Copy the lines of the listing from the line with "Viewport: 1568px width, 463px height." up to and including the line with "Looking at the screenshot, I should (570, 475).", without changing anything in them.

- Input:
—————

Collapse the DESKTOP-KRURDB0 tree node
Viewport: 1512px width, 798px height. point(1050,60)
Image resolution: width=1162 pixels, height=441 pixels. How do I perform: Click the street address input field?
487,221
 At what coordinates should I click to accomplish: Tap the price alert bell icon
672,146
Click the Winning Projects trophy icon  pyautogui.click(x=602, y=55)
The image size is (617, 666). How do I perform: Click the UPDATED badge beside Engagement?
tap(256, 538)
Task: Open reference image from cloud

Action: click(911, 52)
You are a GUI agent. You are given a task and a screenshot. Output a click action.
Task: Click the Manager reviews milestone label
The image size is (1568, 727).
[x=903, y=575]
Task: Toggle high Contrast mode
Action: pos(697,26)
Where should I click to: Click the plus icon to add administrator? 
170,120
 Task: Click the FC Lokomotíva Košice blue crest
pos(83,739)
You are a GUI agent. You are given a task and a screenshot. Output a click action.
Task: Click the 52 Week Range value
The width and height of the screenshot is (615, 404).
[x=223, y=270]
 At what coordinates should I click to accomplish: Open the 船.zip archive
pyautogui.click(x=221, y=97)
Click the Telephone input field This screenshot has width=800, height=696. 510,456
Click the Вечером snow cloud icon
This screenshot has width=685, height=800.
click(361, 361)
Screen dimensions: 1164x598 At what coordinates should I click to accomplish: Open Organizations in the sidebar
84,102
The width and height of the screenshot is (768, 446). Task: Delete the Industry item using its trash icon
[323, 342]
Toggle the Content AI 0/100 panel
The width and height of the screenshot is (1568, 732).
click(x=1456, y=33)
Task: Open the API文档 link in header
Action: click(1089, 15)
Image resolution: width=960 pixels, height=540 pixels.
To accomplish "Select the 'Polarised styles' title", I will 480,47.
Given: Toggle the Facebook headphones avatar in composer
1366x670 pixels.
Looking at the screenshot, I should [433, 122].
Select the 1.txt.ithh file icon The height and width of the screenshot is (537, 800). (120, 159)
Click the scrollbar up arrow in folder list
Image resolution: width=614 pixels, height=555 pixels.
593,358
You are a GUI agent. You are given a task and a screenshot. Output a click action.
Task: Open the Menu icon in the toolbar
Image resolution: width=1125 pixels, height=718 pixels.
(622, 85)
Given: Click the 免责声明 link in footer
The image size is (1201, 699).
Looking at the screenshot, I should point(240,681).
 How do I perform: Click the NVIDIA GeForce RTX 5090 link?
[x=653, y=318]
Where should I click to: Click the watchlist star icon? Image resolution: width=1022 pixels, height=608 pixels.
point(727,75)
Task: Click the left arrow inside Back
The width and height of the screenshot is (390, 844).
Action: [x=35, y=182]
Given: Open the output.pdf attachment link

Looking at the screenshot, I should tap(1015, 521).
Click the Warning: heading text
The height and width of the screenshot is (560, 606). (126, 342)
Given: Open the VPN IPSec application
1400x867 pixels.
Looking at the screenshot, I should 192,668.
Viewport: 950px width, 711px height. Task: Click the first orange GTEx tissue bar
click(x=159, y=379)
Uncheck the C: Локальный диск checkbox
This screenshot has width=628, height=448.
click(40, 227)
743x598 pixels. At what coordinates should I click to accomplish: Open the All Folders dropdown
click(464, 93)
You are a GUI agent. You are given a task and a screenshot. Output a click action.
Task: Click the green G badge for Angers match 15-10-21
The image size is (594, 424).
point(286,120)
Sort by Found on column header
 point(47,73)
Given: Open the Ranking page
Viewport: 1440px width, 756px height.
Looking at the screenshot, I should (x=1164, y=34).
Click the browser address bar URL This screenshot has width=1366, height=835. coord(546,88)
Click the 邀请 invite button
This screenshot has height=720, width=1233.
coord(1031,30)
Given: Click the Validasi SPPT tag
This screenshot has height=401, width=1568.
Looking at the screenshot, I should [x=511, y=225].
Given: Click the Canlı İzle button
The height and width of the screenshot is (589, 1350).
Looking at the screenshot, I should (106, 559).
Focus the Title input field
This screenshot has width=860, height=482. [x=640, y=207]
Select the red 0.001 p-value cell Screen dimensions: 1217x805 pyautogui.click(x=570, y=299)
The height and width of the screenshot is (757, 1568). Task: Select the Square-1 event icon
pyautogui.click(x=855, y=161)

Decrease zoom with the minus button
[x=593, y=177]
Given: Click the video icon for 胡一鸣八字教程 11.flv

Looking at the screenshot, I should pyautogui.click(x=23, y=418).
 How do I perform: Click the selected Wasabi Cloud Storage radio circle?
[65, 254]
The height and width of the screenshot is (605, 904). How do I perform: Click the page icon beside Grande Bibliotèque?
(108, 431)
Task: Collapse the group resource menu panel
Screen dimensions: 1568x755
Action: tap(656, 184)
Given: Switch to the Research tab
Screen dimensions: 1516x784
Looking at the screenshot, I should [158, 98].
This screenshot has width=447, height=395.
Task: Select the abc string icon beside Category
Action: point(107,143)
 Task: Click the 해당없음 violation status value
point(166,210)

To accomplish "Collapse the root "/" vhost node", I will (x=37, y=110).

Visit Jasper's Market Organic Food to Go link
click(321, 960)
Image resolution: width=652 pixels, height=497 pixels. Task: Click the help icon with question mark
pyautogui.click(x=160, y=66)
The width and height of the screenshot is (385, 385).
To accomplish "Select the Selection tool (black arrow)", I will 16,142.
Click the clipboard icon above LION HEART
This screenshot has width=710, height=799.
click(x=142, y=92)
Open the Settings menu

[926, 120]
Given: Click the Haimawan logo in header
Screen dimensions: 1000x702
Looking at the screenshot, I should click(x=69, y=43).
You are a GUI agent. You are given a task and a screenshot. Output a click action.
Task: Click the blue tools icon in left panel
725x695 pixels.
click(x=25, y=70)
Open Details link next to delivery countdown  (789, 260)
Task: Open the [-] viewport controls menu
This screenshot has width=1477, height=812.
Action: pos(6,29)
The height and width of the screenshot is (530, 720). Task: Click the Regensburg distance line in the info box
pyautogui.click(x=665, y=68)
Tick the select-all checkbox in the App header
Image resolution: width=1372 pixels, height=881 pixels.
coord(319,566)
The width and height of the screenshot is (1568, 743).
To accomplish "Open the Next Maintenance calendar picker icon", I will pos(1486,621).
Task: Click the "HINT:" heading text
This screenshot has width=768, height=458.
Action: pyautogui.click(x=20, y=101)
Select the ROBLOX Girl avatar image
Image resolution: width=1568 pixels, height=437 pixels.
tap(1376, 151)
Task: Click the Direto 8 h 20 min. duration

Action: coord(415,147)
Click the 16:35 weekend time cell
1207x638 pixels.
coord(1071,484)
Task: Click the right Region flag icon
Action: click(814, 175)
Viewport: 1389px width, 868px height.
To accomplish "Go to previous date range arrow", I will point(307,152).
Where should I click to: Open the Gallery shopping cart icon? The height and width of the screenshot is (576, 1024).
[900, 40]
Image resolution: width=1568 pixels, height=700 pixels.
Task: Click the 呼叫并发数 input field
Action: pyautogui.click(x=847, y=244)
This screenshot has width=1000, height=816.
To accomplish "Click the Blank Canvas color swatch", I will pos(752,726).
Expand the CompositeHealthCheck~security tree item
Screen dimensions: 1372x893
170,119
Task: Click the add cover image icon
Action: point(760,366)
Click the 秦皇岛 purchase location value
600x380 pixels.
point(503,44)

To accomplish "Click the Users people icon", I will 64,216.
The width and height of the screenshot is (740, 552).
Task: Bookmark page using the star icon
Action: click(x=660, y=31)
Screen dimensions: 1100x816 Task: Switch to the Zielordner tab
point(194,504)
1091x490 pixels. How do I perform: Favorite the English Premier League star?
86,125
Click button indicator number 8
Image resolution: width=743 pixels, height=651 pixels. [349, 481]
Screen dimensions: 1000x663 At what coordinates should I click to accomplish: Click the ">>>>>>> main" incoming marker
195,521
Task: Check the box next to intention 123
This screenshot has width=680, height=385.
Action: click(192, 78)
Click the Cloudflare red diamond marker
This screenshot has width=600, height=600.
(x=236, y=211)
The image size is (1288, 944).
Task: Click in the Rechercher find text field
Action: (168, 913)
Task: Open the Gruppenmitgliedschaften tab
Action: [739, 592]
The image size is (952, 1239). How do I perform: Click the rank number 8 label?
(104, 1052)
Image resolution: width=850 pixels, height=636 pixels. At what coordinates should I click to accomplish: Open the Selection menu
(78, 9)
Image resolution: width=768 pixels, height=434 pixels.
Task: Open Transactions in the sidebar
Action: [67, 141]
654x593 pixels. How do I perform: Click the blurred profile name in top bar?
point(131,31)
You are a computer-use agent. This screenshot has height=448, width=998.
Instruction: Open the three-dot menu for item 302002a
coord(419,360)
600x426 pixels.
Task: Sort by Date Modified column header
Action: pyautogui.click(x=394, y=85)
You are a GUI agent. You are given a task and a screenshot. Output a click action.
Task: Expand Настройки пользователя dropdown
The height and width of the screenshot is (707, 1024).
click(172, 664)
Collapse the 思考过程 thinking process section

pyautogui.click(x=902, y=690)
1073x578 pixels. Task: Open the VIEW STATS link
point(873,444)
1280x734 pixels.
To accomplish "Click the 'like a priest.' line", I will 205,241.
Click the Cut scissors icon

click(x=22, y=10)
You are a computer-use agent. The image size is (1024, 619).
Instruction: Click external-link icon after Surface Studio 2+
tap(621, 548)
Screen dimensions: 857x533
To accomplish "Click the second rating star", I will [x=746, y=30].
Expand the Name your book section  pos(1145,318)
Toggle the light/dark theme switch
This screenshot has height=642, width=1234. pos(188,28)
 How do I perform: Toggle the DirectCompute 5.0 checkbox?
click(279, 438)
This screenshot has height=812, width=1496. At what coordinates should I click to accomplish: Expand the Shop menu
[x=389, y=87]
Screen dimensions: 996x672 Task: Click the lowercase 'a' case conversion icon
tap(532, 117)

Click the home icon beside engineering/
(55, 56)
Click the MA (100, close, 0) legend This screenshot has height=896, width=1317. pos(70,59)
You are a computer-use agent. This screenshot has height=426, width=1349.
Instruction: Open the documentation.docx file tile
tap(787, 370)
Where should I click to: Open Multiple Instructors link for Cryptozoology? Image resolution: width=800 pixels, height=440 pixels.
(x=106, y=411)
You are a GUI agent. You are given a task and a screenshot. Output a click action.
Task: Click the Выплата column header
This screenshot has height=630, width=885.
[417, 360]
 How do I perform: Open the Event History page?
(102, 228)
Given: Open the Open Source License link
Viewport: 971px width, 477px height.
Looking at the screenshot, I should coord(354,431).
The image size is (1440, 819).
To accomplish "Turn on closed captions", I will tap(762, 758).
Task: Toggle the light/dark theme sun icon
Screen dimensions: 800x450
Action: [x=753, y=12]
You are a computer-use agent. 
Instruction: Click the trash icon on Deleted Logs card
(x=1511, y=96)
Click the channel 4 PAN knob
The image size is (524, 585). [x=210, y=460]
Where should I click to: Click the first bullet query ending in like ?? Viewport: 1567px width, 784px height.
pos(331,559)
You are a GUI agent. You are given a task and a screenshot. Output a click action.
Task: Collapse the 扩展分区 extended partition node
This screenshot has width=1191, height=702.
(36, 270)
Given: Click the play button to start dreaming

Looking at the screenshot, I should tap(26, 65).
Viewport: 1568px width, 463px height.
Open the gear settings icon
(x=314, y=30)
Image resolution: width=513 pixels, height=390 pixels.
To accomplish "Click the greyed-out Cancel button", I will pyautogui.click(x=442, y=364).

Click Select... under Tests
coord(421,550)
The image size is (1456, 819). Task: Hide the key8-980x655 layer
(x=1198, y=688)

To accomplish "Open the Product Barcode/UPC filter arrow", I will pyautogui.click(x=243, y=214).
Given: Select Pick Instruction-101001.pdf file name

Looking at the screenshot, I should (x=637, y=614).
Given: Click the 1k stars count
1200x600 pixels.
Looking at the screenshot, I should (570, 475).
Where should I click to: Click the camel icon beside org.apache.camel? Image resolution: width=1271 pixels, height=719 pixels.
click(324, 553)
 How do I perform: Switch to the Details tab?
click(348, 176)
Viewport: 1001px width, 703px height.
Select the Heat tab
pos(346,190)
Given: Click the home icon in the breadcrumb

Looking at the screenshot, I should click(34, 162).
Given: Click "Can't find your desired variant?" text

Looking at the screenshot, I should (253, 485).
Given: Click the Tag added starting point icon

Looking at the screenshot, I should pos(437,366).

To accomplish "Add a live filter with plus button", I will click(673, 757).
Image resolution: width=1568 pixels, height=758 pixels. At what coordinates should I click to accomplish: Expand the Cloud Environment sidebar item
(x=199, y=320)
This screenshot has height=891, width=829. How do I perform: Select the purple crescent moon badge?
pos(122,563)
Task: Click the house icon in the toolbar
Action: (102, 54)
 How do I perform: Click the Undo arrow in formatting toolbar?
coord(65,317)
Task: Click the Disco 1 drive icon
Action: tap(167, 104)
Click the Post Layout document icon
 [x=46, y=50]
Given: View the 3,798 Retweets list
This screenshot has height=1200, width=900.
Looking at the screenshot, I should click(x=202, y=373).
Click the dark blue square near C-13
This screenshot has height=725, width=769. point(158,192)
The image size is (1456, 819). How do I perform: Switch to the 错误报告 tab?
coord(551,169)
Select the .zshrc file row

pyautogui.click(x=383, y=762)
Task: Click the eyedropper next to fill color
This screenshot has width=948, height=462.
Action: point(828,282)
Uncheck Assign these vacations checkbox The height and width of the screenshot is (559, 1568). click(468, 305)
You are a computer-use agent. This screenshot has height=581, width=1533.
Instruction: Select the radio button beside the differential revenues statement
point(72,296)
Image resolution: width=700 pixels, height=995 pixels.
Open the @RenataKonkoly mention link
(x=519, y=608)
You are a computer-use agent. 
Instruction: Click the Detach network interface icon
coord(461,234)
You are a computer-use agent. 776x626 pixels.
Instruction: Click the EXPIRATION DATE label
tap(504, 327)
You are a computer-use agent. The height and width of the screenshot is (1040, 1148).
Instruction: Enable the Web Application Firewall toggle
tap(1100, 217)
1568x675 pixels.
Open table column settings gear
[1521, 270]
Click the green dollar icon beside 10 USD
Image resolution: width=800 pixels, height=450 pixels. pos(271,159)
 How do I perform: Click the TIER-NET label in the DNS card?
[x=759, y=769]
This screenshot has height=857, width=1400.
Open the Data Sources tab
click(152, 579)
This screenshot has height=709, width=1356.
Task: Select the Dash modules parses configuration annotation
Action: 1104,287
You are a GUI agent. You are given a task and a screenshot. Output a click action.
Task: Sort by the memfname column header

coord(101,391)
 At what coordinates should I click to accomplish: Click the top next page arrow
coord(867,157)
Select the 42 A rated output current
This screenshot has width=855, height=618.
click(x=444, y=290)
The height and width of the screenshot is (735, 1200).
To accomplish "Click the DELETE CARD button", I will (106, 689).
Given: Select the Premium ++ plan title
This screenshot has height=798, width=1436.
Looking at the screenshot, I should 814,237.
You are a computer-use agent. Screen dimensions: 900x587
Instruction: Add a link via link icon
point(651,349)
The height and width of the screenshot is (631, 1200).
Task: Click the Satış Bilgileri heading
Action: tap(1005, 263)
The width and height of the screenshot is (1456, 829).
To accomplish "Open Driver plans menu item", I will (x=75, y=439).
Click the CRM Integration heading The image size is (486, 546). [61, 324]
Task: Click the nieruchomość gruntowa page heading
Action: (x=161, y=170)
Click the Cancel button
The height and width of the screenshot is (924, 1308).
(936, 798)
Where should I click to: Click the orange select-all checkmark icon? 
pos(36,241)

—————

- Answer in full:
Viewport: 1568px width, 463px height.
Open the gear settings icon
(x=314, y=30)
Image resolution: width=513 pixels, height=390 pixels.
To accomplish "Click the greyed-out Cancel button", I will pyautogui.click(x=442, y=364).

Click Select... under Tests
coord(421,550)
The image size is (1456, 819). Task: Hide the key8-980x655 layer
(x=1198, y=688)

To accomplish "Open the Product Barcode/UPC filter arrow", I will pyautogui.click(x=243, y=214).
Given: Select Pick Instruction-101001.pdf file name

Looking at the screenshot, I should (x=637, y=614).
Given: Click the 1k stars count
1200x600 pixels.
Looking at the screenshot, I should (570, 475).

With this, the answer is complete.